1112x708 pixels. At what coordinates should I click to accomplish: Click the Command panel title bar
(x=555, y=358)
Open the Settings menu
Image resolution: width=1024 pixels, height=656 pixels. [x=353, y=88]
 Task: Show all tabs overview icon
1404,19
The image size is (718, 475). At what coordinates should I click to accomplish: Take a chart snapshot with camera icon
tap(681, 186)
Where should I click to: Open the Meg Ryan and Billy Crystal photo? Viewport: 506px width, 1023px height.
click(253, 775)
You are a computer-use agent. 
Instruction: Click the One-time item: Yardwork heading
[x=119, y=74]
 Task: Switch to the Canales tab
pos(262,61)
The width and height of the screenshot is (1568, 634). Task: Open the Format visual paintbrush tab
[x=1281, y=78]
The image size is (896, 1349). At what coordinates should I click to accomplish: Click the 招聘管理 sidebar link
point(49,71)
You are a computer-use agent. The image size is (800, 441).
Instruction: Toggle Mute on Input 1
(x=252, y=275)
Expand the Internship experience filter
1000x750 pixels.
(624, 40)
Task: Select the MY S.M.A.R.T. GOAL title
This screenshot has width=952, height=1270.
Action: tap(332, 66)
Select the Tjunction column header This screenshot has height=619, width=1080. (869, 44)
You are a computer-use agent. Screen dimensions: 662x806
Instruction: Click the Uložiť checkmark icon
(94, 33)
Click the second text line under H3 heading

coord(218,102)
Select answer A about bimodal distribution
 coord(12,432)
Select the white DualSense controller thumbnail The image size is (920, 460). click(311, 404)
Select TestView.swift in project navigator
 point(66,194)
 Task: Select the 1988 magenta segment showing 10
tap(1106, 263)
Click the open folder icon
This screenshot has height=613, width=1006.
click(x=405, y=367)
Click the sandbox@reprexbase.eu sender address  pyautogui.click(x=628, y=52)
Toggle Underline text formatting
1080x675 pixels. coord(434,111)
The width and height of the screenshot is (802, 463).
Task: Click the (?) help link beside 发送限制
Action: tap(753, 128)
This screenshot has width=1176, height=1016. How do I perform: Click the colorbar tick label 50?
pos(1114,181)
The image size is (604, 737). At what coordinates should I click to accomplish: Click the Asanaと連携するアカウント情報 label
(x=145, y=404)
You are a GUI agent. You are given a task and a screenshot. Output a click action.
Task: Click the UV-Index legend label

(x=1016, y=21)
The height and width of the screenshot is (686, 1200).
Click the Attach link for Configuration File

┄┄┄┄┄┄

### Your objective
Would you output every line of the listing exactly as given?

### Task response
1112x708 pixels. At what coordinates should I click to accomplish: Click the Command panel title bar
(x=555, y=358)
Open the Settings menu
Image resolution: width=1024 pixels, height=656 pixels. [x=353, y=88]
 Task: Show all tabs overview icon
1404,19
The image size is (718, 475). At what coordinates should I click to accomplish: Take a chart snapshot with camera icon
tap(681, 186)
Where should I click to: Open the Meg Ryan and Billy Crystal photo? Viewport: 506px width, 1023px height.
click(253, 775)
You are a computer-use agent. 
Instruction: Click the One-time item: Yardwork heading
[x=119, y=74]
 Task: Switch to the Canales tab
pos(262,61)
The width and height of the screenshot is (1568, 634). Task: Open the Format visual paintbrush tab
[x=1281, y=78]
The image size is (896, 1349). At what coordinates should I click to accomplish: Click the 招聘管理 sidebar link
point(49,71)
You are a computer-use agent. The image size is (800, 441).
Instruction: Toggle Mute on Input 1
(x=252, y=275)
Expand the Internship experience filter
1000x750 pixels.
(624, 40)
Task: Select the MY S.M.A.R.T. GOAL title
This screenshot has width=952, height=1270.
Action: tap(332, 66)
Select the Tjunction column header This screenshot has height=619, width=1080. (869, 44)
You are a computer-use agent. Screen dimensions: 662x806
Instruction: Click the Uložiť checkmark icon
(94, 33)
Click the second text line under H3 heading

coord(218,102)
Select answer A about bimodal distribution
 coord(12,432)
Select the white DualSense controller thumbnail The image size is (920, 460). click(311, 404)
Select TestView.swift in project navigator
 point(66,194)
 Task: Select the 1988 magenta segment showing 10
tap(1106, 263)
Click the open folder icon
This screenshot has height=613, width=1006.
click(x=405, y=367)
Click the sandbox@reprexbase.eu sender address  pyautogui.click(x=628, y=52)
Toggle Underline text formatting
1080x675 pixels. coord(434,111)
The width and height of the screenshot is (802, 463).
Task: Click the (?) help link beside 发送限制
Action: tap(753, 128)
This screenshot has width=1176, height=1016. How do I perform: Click the colorbar tick label 50?
pos(1114,181)
The image size is (604, 737). At what coordinates should I click to accomplish: Click the Asanaと連携するアカウント情報 label
(x=145, y=404)
You are a GUI agent. You are given a task and a screenshot. Output a click action.
Task: Click the UV-Index legend label

(x=1016, y=21)
The height and width of the screenshot is (686, 1200).
Click the Attach link for Configuration File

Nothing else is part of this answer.